燃料タンクを前席の下に収める「センタータンクレイアウト」を採用し、荷室を低床化。高さのある荷物の積載にも対応できるようにした「N-VAN」

しかし新型N-VANはその名の通り、大人気の乗用N-BOX用のFFプラットフォームを進化させて使うNシリーズの新バージョン。フロントにエンジンを置くぶんノーズは長くなり、スペース効率は落ちますが、そのぶん乗り心地、静粛性は有利だし、環境&先進安全性能も最新かつ最高レベルを持ってこられる。そして同時にホンダの工夫でFFプラットフォームの欠点を補うという寸法。

それこそが前代未聞のリア席から助手席までそれぞれほぼワンタッチで畳める超低床フロアであり、助手席側ピラーレス構造ってわけ。独自のアイデアで、どこまで欠点を補い、利点を伸ばせるかってところが最大のミソなんです。

助手席側からのスムーズな積み下ろしを可能にするため、軽バンとして初めてセンターピラーレスを採用

事実、開発の古館茂エンジニアは「正直アクティ・バンより前席後ろのスペースは300mm短い。でもそれがなんですか。そのぶん、フロアは140mm低く、助手席側まで長尺ものを低く積めるし、なにより最新のホンダセンシング搭載ですから」と自信たっぷり。

今回、19年間フルモデルチェンジしてないアクティ・バンを、セミキャブオーバーのまま一新させる案もあったようですが、コスト的にもホンダ的にも、せっかくなら環境&安全性能で優れたNシリーズのプラットフォームで、画期的な商用バンを作りたい、チャレンジしたいという方針に決まったとか。

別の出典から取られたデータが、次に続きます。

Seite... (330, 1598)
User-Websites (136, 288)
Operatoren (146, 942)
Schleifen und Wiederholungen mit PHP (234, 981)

はたしてこの勇気あるクルマ作り。出来はどうなのか、いつものように小沢コージチェーック!

■いかにエブリイ、アクティ・バンを食えるか

とはいえ新型N-VAN。念のため指摘しておきたいのは、決して乗用N-BOXの代わりではないということです。ネーミングやたたずまいから、一瞬N-BOXの延長版、スパルタン版かと誤解しがちですが、クルマの構造であり、目的は全くもって180度ぐらい違います。